The Board declined to review the Regional Director's Decision and Direction of Election and an election was held in which the Company's operators voted in favor of the union. The Company responded by refusing to bargain with the union and the present charge resulted. The Company admits that it refused to bargain but claims that the refusal was justified because the Regional Director's Decision and Direction of Election was unreasonable, arbitrary, and not supported by substantial evidence. According to the Company, the Decision and Direction of Election was flawed because the Regional Director's unit determination in the representation proceeding was fundamentally inconsistent with his unit determination in the union's original unfair labor practice charge. The Company also claims, that even if there is no inconsistency, the Regional Director's unit determination in the representation proceeding was unreasonable because it was based on inappropriate criteria such as prior bargaining history and the extent of union organizing.
II.
We will uphold a unit determination so long as the unit selected by the Board is an appropriate unit. NLRB v. Chicago Health Tennis Clubs, Inc., 567 F.2d 331, 334 (7th Cir.), cert. denied, 437 U.S. 904, 98 S.Ct. 3089, 57 L.Ed.2d 1133 (1978). If two different units are supported by substantial evidence, we will accept the Board's choice, even if we do not agree that the Board chose the most appropriate unit, and we will not substitute our own preference. Id. We note that while this standard of review is fundamentally deferential, it is not a rubber stamp of the Board's decision. See NLRB v. Indianapolis Mack Sales and Service, Inc., 802 F.2d 280, 283 (7th Cir. 1986). We conduct a thorough review of the record to ensure that the unit determination is not unreasonable, arbitrary or capricious, or unsupported by substantial evidence. Chicago Health Tennis, 567 F.2d at 335.

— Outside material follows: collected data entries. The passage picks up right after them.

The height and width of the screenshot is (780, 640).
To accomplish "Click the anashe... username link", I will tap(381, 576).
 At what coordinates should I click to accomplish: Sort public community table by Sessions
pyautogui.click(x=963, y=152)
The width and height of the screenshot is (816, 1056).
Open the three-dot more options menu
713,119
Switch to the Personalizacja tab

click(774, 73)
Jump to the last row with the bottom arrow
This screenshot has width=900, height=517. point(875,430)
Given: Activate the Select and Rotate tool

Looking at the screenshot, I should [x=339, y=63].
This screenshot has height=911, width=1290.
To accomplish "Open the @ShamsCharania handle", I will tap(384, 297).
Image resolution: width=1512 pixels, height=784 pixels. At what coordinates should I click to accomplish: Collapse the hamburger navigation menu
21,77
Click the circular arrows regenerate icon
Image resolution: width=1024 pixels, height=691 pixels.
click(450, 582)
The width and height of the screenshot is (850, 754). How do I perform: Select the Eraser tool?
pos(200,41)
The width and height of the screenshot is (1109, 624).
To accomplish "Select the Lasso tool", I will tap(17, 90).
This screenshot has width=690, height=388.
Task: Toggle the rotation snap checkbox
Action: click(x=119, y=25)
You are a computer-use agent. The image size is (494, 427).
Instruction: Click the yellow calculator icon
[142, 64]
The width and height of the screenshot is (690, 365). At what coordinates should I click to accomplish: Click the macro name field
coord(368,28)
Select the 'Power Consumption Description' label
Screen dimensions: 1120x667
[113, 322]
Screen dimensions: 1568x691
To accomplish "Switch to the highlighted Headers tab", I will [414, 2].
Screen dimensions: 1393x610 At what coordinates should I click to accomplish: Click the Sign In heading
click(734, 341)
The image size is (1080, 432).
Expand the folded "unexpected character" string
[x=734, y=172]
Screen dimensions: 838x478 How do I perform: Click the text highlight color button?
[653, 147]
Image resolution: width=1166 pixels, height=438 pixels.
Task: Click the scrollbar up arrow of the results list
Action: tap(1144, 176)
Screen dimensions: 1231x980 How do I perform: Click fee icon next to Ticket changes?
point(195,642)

In this case, the Company claims that the Regional Director's unit determination was arbitrary because it was inconsistent with his previous decision in the original unfair labor practice proceeding. The Company believes that the Regional Director determined in the original unfair labor practice proceeding that only site-by-site units would be appropriate for this employer. That determination is inconsistent, the Company claims, with the Regional Director's determination in the representation proceeding that a unit of all operators in the four-county area is appropriate. To evaluate this argument, it is imperative to understand the nature of the union's original charge.
Shortly after entering the Florida market, the Company entered into a § 8(f) pre-hire agreement with the union specifying the terms and conditions under which members of the union's hiring hall would work for the Company. Section 8(f) agreements are exceptions to the general rule that it is an unfair labor practice for an employer to enter into a collective bargaining agreement with a union that does not have majority support among the employer's work force. NLRB v. Local Union No. 103, International Association of Bridge, Structural Ornamental Iron Workers, 434 U.S. 335, 348-49, 98 S.Ct. 651, 659-60, 54 L.Ed.2d 586 (1978) ("Higdon"). The exception recognizes the fluid nature of employment in the construction industry as well as the need of employers to be able to calculate labor costs with certainty so as to appropriately bid for projects. Id.
Still, a § 8(f) agreement does not provide the union with the same panoply of rights it would have if it were the elected representative of the employees. For example, an employer is free to unilaterally repudiate a § 8(f) agreement and change the terms under which it will hire union members. See id. at 345, 98 S.Ct. at 657. However, a pre-hire agreement can blossom into § 9(a) status for a union, which does bring with it the full range of the Act's protections, if the union can establish majority support among the company's employees. Id.
The Board has recently changed its rules with regard to the method by which a § 8(f) relationship can become a § 9(a) relationship. See John Deklewa Sons, Inc., 282 N.L.R.B. No. 184 (1987). We need not discuss those changes, however, as the Company claims only that the Regional Director's decisions were inconsistent given the law prevailing at the time the decisions were made.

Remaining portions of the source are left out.